In re Radel

Order op Three-Commissioner Panel.

This cause came to be heard before this panel of three commissioners on August 5, 1993 at 11:00 a.m. upon the applicant’s March 15, 1993 objection and notice of appeal to the February 18, 1993 decision of the single commissioner. The single commissioner had granted the applicant an award of reparations for allowable expense in the amount of $781.65. Counsel for the applicant and the Attorney General attended the hearing and presented oral argument for this panel’s review and consideration.

At the hearing, counsel for the applicant argued that applicant is entitled to an award of reparations in the amount of $25,000 because the applicant was forced to pay this amount in settlement of the subrogation claims of applicant’s health insurance carrier, Community Mutual Insurance Company. Counsel stated that applicant settled the subrogation claims of Community Mutual Insurance Company out of monies received under insured motorists provisions of applicant’s own automobile insurance policy. Counsel further requested that Thomas E. Radel be permitted to file a supplemental reparations application should he incur additional medical expenses as a result of the criminally injurious conduct as he is unable to find a health insurance carrier that will cover treatment for injuries resulting from the subject auto accident.

*125The Attorney General argued, conversely, that were the court to grant applicant an award of reparations for reimbursement of the $25,000 paid to Community Mutual under the subrogation agreement, the reparations fund would, in effect, be rendered a collateral source to Community Mutual. The Attorney General further stated that such an award would be in blatant contravention of the subrogation provisions of R.C. 2743.72. We agree.

From review of the file, with full consideration given to the oral argument presented at the hearing, this panel finds the findings of fact and conclusions of law of the single commissioner properly address the issues and interpret the law.
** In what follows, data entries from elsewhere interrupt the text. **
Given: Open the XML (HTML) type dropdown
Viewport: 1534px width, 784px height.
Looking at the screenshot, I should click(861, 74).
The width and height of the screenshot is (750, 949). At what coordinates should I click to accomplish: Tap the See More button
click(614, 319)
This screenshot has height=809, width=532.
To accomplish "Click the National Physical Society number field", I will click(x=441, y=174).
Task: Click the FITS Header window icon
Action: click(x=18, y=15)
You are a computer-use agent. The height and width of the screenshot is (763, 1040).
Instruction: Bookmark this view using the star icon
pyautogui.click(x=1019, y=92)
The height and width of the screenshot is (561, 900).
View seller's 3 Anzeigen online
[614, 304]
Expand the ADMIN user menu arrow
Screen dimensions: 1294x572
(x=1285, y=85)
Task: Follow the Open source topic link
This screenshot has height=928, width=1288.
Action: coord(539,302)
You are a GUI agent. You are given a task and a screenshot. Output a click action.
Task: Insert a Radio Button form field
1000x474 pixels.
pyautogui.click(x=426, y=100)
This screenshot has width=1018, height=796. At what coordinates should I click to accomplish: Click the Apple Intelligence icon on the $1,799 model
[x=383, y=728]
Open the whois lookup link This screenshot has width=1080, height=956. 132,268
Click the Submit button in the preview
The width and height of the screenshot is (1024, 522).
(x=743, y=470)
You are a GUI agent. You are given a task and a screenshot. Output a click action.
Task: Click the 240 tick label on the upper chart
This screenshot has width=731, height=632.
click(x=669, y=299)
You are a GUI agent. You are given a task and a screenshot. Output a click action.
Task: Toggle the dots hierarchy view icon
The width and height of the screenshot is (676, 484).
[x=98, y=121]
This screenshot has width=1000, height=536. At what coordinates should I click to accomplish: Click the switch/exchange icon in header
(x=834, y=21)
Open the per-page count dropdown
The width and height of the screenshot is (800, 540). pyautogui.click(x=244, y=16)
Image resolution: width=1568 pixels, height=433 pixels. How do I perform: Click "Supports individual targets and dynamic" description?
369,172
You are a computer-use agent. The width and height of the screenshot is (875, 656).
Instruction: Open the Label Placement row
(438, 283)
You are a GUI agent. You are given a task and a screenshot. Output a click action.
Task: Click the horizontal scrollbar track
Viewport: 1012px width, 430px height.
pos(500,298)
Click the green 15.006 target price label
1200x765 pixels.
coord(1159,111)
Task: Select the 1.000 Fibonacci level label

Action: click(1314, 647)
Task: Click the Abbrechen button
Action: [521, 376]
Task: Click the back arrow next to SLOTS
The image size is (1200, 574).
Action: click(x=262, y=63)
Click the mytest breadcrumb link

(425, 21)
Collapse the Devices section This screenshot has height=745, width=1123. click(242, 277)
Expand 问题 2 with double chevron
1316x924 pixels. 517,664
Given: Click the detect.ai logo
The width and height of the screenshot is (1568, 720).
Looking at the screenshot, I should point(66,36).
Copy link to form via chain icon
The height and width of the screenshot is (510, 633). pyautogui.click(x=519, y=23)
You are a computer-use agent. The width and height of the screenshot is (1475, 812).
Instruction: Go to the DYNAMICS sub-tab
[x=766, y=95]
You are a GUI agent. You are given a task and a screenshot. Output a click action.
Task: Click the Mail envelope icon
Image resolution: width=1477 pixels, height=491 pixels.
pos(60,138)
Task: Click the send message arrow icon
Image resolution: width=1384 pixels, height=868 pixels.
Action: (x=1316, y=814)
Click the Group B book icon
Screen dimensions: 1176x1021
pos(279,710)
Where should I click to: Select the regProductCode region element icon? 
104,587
The aforesaid findings of fact and conclusions of law shall be adopted as our own. Therefore, the February 18, 1993 decision of the single commissioner must be overruled.

IT IS THEREFORE ORDERED THAT:

1. The February 18,1993 order of the single commissioner (Jr. Vol. 1148, Pgs. 37-38) is APPROVED and AFFIRMED;

2. The clerk shall certify the February 18, 1993 judgment, in the amount of $781.65, to the Director of the Office of Budget and Management for payment to the applicant pursuant to R.C. 2743.191;

3. This award is expressly conditioned upon the subrogation provisions of R.C. 2743.72,' which require any benefits dr advantages received from any collateral source, including the offender, be repaid to the state of Ohio;

4. This order is entered without prejudice to the applicant’s right to file a supplemental reparations application pursuant to R.C. 2743.68 if the applicant incurs economic loss not considered in this determination and not reimbursed from other persons, including collateral sources;

5. This order is entered without prejudice to the applicant’s right to file a supplemental reparations application pursuant to R.C. 2743.60(D) and 2743.68 if the applicant submits timely application to a collateral source for payment but does not receive reimbursement from that source;

6. Costs be assumed by the Reparations Fund.

So ordered.

Steven A. Larson, Dale A. Thompson and William A. Carroll, Commissioners, concur.